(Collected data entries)
[Start of Attachment]
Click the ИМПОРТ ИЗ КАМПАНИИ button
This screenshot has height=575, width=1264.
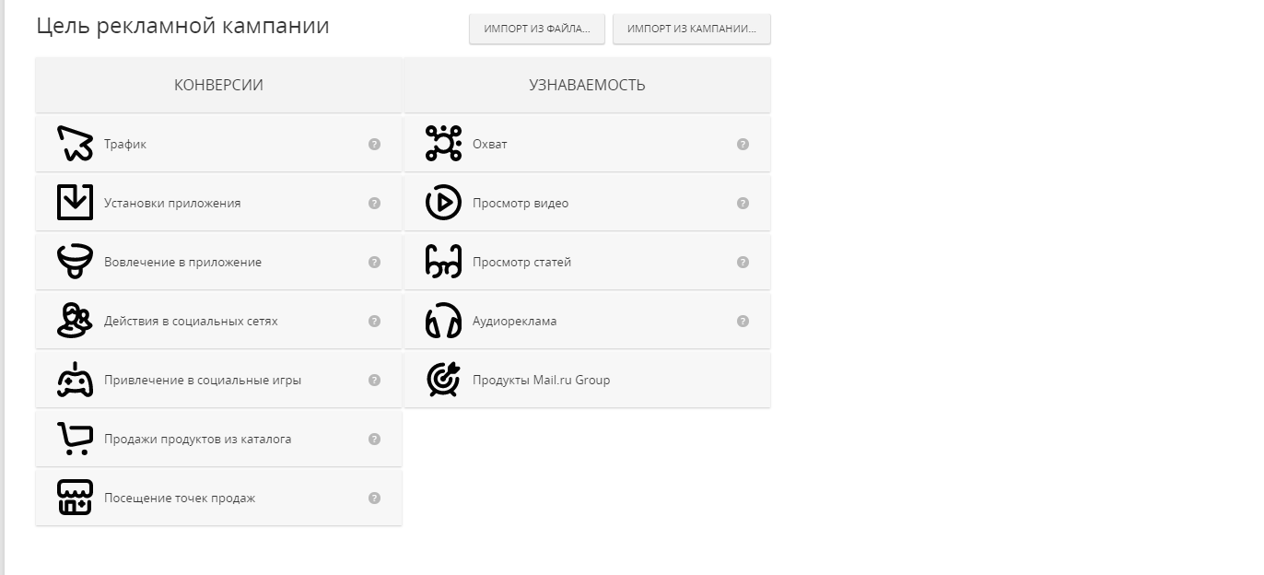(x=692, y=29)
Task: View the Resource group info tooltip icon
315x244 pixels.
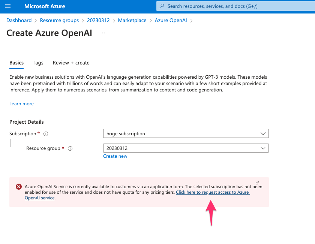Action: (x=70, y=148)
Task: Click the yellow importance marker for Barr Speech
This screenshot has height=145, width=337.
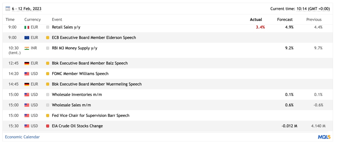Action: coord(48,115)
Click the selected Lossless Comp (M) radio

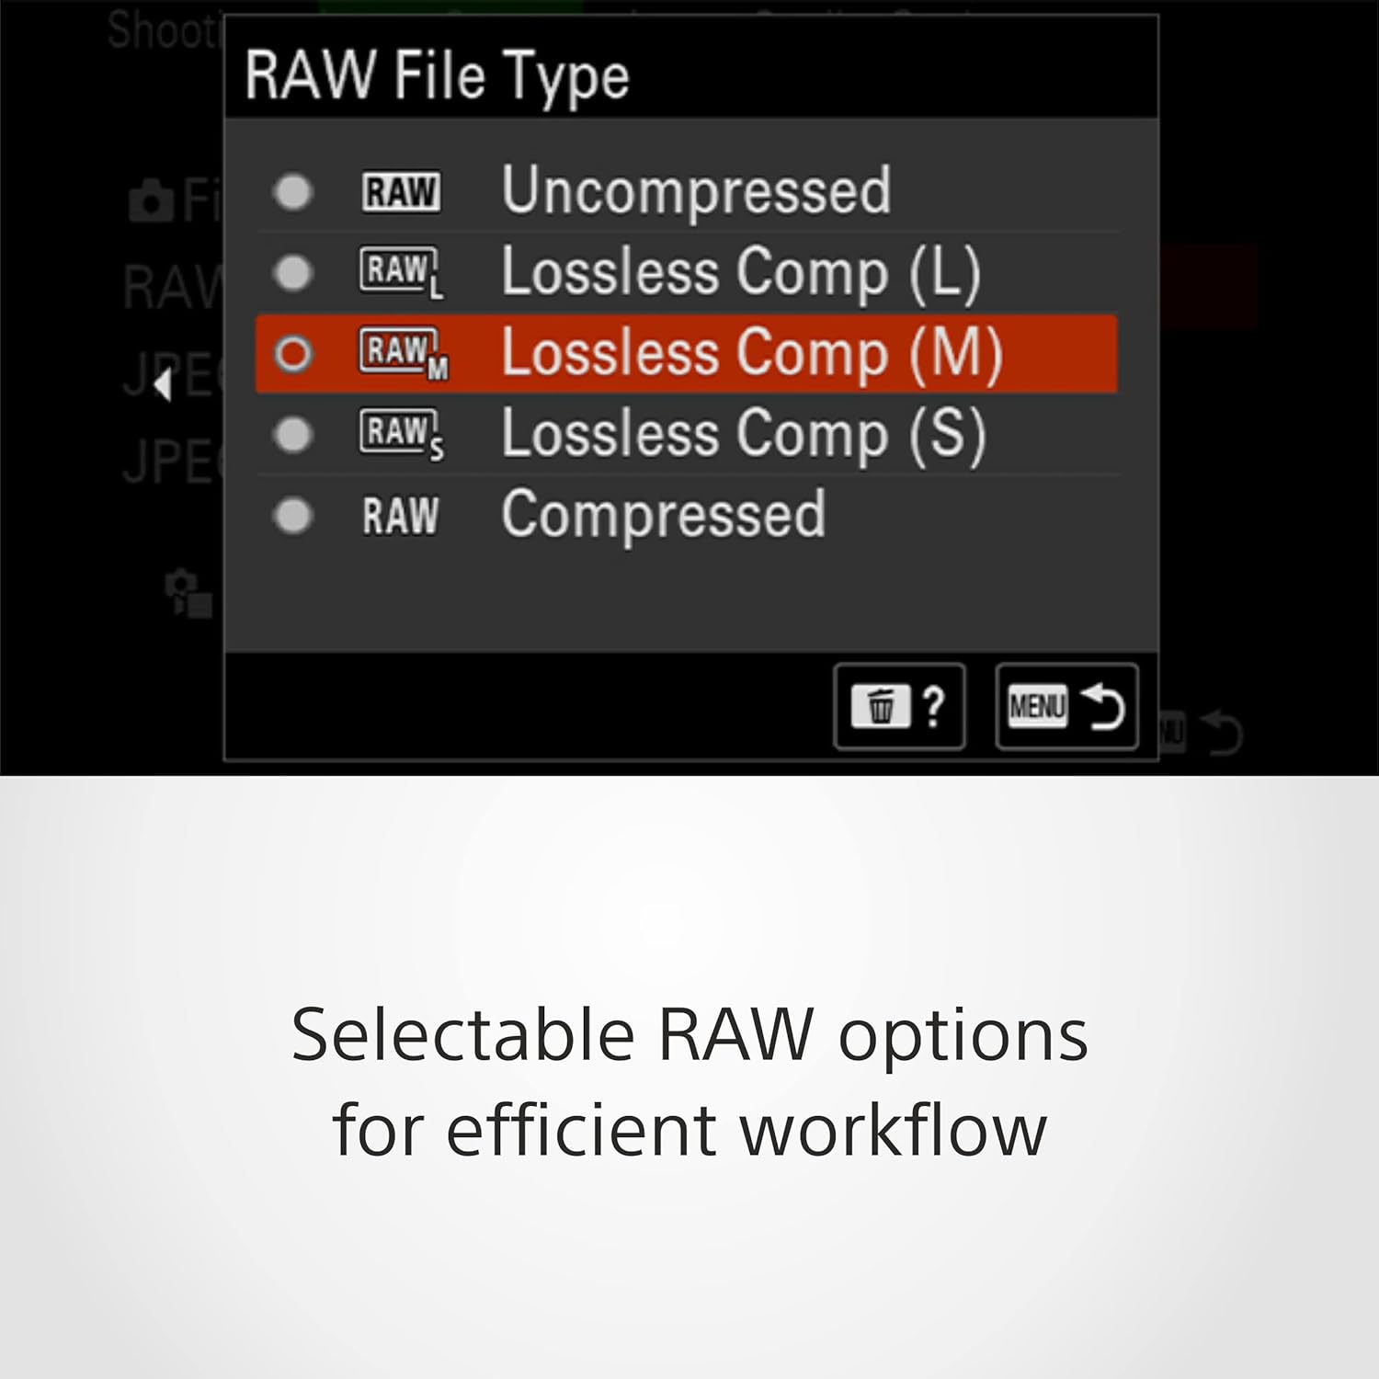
[End of Attachment]
= EXERCISE =
Leaving out any images, restate every record word for word.

= WORKED SOLUTION =
Click the ИМПОРТ ИЗ КАМПАНИИ button
This screenshot has height=575, width=1264.
(x=692, y=29)
Task: View the Resource group info tooltip icon
315x244 pixels.
Action: (x=70, y=148)
Task: Click the yellow importance marker for Barr Speech
This screenshot has height=145, width=337.
Action: coord(48,115)
Click the selected Lossless Comp (M) radio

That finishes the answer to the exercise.